Why do recruitment businesses face cash flow problems?
Recruitment businesses naturally work on an invoice basis, and they have to carry out a large amount of work before they’re able to raise these invoices. This means that there can often be a challenge in balancing money between payroll and the settling of invoices. This challenge is all part of cash flow. Without ready access to cash, recruitment companies can struggle to meet their monthly commitments. They can also find it difficult to grow, which might hamper their ability to do things like win larger contracts.
Late payments of invoices can really compound this - although we’d all like invoices to be paid on time, this simply doesn’t happen in all cases. That’s where invoice finance comes in.
How does invoice finance work?
Invoice finance might not be as well-known as things like loans and overdrafts, but thankfully that doesn’t mean that it’s complicated. With invoice finance, you set up a facility with your lender, which turns into an ongoing funding stream. You’d place candidates in roles and raise invoices as normal, and then once you’ve done that, you send a copy to your finance provider, who will transfer around 80% of the value of the invoice right away. You then get the remainder, less fees such as interest, once the invoice has been settled.
It’s always important to consider these fees when deciding whether or not invoice finance is right for your business, and consulting an independent advisor is never a bad idea. It’s all about weighing up the costs versus the benefits of having cash in the bank.
Is recruitment invoice finance a specific product?
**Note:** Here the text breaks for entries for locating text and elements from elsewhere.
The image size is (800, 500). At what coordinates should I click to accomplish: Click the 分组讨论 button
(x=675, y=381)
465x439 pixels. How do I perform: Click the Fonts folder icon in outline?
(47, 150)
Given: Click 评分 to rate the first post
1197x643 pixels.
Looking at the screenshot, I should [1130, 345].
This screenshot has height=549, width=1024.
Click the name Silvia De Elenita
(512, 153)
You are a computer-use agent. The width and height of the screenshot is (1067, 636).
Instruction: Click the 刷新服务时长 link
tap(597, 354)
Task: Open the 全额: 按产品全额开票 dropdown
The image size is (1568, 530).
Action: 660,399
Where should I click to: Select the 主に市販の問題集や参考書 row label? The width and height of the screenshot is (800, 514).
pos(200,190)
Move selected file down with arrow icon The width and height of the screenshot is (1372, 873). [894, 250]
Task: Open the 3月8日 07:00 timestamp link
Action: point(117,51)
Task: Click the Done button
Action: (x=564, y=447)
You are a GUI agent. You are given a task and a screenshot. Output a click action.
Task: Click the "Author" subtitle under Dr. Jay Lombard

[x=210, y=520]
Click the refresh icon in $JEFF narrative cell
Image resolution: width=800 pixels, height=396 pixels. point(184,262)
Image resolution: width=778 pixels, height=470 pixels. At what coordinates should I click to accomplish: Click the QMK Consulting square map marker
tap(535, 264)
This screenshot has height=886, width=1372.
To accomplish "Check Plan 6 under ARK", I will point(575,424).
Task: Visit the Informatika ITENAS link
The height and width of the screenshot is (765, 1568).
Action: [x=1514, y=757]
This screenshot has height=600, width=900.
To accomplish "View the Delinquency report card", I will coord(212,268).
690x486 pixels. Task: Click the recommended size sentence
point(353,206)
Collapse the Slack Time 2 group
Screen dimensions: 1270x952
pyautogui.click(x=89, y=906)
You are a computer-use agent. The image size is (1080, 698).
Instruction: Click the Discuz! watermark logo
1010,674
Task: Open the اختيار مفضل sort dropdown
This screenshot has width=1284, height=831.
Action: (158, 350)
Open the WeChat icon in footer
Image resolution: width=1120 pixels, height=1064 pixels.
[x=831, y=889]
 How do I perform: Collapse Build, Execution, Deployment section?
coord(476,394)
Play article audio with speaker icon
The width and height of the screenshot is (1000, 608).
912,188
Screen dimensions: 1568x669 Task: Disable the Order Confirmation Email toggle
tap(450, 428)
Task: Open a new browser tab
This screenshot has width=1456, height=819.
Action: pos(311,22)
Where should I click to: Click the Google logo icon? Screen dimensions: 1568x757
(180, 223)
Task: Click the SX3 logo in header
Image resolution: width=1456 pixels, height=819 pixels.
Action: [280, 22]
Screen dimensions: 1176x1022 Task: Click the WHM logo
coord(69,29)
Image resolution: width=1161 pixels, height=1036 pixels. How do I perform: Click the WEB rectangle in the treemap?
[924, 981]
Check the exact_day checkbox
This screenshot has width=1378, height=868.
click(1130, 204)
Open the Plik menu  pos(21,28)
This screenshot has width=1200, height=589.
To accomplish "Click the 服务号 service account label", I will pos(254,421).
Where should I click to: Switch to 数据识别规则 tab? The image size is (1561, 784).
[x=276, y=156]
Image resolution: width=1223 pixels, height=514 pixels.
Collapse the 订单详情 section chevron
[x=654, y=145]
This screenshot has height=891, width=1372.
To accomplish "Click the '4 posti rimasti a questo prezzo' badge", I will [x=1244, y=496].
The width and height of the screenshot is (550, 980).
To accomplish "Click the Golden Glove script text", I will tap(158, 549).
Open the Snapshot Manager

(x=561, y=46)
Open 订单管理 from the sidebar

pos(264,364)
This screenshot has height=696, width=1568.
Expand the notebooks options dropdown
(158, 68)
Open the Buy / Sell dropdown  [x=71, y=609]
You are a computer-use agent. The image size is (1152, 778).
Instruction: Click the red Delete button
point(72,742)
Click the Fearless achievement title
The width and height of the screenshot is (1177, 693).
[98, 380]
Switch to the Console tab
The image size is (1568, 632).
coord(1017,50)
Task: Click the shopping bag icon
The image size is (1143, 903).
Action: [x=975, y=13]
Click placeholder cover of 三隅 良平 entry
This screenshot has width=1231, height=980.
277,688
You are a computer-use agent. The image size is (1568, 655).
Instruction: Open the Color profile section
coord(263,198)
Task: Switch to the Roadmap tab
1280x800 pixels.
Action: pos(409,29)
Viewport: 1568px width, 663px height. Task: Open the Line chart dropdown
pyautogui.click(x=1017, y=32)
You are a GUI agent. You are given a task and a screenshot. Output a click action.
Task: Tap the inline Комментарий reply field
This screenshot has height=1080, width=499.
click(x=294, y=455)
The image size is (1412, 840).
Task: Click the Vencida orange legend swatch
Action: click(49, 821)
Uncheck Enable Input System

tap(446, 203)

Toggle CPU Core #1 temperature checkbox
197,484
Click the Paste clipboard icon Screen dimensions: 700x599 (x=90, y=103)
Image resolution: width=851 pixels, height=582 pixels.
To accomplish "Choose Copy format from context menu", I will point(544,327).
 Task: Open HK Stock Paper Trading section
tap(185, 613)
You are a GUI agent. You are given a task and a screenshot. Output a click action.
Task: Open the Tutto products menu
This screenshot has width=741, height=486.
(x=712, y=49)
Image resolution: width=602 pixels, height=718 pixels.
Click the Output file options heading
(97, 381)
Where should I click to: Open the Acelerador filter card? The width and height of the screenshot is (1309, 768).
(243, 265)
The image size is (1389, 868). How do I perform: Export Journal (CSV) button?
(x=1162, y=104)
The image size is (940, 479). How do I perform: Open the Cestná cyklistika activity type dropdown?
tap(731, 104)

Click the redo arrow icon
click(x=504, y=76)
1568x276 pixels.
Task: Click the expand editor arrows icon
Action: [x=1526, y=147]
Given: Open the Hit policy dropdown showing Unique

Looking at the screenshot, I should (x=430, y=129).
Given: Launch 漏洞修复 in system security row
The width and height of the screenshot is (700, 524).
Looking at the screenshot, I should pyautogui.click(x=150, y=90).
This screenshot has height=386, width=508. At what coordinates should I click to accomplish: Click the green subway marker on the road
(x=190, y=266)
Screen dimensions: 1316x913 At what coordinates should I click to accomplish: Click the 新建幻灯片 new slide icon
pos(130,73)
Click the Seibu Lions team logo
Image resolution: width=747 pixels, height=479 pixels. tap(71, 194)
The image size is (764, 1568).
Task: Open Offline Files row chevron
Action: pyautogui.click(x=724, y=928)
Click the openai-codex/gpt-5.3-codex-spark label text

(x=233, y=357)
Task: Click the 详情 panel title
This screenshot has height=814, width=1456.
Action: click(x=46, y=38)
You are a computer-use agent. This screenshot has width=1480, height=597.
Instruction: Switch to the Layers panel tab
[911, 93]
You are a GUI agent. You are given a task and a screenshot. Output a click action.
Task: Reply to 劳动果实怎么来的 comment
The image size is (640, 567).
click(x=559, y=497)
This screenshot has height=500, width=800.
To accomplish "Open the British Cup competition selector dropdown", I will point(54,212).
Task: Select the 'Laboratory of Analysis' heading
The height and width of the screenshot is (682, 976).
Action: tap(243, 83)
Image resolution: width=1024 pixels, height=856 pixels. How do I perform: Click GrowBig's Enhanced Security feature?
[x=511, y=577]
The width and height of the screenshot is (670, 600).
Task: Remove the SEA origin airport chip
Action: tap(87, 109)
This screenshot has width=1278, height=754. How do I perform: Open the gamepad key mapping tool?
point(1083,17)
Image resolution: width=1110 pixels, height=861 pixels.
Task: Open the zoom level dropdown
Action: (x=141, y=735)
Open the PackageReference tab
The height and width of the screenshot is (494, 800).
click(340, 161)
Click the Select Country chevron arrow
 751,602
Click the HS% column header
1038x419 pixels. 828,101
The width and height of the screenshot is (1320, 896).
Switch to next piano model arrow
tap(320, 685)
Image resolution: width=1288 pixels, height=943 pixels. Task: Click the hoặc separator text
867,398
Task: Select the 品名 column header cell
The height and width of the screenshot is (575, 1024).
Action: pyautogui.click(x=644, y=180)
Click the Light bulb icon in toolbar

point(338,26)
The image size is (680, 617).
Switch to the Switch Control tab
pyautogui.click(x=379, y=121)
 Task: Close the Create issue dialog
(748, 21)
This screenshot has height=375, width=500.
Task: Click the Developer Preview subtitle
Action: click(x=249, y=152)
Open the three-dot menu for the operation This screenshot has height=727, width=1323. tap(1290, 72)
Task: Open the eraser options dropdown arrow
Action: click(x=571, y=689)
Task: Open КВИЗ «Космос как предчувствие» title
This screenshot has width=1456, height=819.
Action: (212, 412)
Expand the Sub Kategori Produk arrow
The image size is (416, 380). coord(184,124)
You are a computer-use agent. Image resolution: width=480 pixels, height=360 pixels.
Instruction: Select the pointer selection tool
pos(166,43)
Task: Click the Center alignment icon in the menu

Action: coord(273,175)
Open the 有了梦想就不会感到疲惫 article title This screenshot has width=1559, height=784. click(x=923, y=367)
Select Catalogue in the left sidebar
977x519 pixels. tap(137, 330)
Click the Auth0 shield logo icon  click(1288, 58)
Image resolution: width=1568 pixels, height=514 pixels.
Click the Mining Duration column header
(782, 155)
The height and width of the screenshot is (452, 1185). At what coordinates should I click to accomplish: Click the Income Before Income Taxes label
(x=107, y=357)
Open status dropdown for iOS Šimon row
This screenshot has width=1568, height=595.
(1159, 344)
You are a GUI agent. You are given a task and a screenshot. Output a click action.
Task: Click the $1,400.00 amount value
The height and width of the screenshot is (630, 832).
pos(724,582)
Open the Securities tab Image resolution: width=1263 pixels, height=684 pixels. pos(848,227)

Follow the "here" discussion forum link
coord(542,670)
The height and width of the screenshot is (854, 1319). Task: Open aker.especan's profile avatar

Invoice finance is not limited to recruitment businesses. In fact, businesses of all types will employ it. It’s designed to help in any industry whereby cash flow issues are frequent, and that they’re often the result of late or unpaid invoices. However, as it’s common for recruitment firms to have this issue, the name ‘recruitment invoice finance’ has stuck. It’s worth being aware that there are also several different types of invoice finance, with factoring and discounting being the most well-known. The major difference between the two is that discounting is confidential, where factoring usually means allowing the invoice finance provider to look after credit control too.